Agency offers guidance for local parents

Every new parent has wished at some point their baby had arrived with an instruction manual.

Due to the around-the-clock nature of childcare, parents feel overwhelmed, and it doesn’t seem to help that so many others have been through the same thing at some point in their own lives.

A manual, of sorts, does exist in the form of the Parenting Place, a division of Bremerton-based Kitsap Community Resources, which offers a wide range of classes designed to help parents cope with issues from birth to the time the kids finally leave the nest.
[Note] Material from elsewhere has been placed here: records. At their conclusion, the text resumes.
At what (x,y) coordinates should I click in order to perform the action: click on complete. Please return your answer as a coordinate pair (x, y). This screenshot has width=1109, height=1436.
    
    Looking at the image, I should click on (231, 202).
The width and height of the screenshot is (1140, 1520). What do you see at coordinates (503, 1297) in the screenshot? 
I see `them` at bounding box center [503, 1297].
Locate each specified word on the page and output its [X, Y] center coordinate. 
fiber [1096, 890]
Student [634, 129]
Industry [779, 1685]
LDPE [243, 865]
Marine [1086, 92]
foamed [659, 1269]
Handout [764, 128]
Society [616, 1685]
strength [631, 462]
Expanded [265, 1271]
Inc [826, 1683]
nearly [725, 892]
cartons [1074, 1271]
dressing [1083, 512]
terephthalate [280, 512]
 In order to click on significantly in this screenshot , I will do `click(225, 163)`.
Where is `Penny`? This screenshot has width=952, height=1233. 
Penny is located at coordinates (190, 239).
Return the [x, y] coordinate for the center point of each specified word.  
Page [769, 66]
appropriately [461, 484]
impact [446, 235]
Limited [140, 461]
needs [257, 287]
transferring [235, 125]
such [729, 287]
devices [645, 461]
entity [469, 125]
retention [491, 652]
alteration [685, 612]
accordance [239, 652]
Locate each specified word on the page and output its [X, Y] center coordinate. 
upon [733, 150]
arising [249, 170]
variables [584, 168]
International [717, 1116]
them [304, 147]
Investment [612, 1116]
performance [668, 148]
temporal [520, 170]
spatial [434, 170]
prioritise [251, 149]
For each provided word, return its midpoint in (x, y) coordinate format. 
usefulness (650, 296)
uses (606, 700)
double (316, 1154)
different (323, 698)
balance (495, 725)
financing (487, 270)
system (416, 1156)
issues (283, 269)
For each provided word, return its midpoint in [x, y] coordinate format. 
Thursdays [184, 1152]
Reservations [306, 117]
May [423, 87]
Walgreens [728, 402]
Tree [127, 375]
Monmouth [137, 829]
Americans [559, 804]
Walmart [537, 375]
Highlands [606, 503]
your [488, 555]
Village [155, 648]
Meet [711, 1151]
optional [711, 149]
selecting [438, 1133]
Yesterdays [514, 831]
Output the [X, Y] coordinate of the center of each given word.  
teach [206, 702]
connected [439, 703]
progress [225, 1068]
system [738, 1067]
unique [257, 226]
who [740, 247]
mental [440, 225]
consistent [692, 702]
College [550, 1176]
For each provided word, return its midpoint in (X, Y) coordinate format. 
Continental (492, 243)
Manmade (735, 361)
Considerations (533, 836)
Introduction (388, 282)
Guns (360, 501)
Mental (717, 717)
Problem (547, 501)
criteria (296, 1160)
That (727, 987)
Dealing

“Parents think they’re the only ones experiencing this issues,” said program supervisor VernaRae Oraker. “Actually, everyone is going through the same thing.”

Parenting Place does not represent a new concept. KCR has operated the service for five years, taking over from the 25-year-old Project Family. But current events — including the fact that Kitsap County has the highest instances in the state of child abuse, child neglect, domestic violence and divorce — have increased the visibility and importance of these services.

“We provide the only formal parenting workshops in the county,” Oraker said. “We’re giving parents something they can participate in, and providing them with positive tools they can use in any situation.”

Recently, local civic group Leadership Kitsap embarked on a campaign to “market Parenting Place in a more upscale, positive way,” according to director Lynn Lance.

This includes the creation of a video to be shown to civic groups that lets the public know of the program’s existence and who can use the service.

Classes are open to Kitsap County residents who have any parenting issue. They must also pay for the classes because, as Oraker notes, “People who pay the tuition tend to complete the class.”

This isn’t a deal breaker, since scholarship discounts are available to those who need the classes but cannot afford them. (Tuition isn’t prohibitive in the first place, with a $100-per-couple maximum cost for a seven- to 12-week class.)

Some class members are subject to court-required attendance because of first offenses of mild abuse or neglect. In any case, the classes have a diverse membership. Many attendees are low-income, but the classes also have a percentage of people who could afford private services.

Oraker said the diversity helps, and everyone can learn from each another due to the universality of parental experiences.

“Whatever the income level, a lot of families have common problems,” Oraker said. “It may have to do with appropriate discipline or self-esteem issues. We need to be able to nurture our children and make sure they don’t burden themselves beyond what they can handle.”

“Many of the classes provide an education for the family where everyone is included,” Lance said. “Some classes separate the parents and the kids and they each express their frustrations. Later, when they meet together, everyone understands where everyone else is coming from. It mends the family in a holistic way.”

A lot of the material covered in the classes is designed to correct past child-rearing fallacies. Family Services Coordinator Pam Rhodes, who teaches many of the classes, tells of how her own father put whiskey on her son’s gums “to calm him down.” While this treatment once represented conventional wisdom, it is no longer a healthy alternative.

Another outdated disciplinary tool is the use of soap or pepper on the tongue as punishment for uttering a profanity.

“Parents need to learn other techniques,” Lance said. “Today, putting pepper on a child’s tongue is a form of child abuse. If a child says a dirty word, then a parent needs to tell them that the use of these words is disrespectful and they won’t tolerate disrespect. You can’t control how they talk with their friends, but you can let them know that the words are unacceptable at home.”

In turn, parents need to give their children respect and responsibility while maintaining a certain amount of perspective.

Parents cannot lose control if their 8-year-old leaves a coat at a friend’s house because that’s simply what 8-year-olds do. And it’s unrealistic to tell a 5-year-old to be home in an hour because kids of that age have no sense of time.

“A lot of parents don’t understand age-appropriateness,” Rhodes said. “You expect different behavior from different developmental stages. For instance, a 2-year-old thinks that everyone else sees the world from two feet off the ground, and that everyone else had the exact day as they did. Parents need to understand these developmental stages and know what to expect.”

Oraker said better childcare eventually improves how people interact.

“Our communities will become healthier as families grow stronger,” she said. “In this sense, we’re all cogs in a wheel.”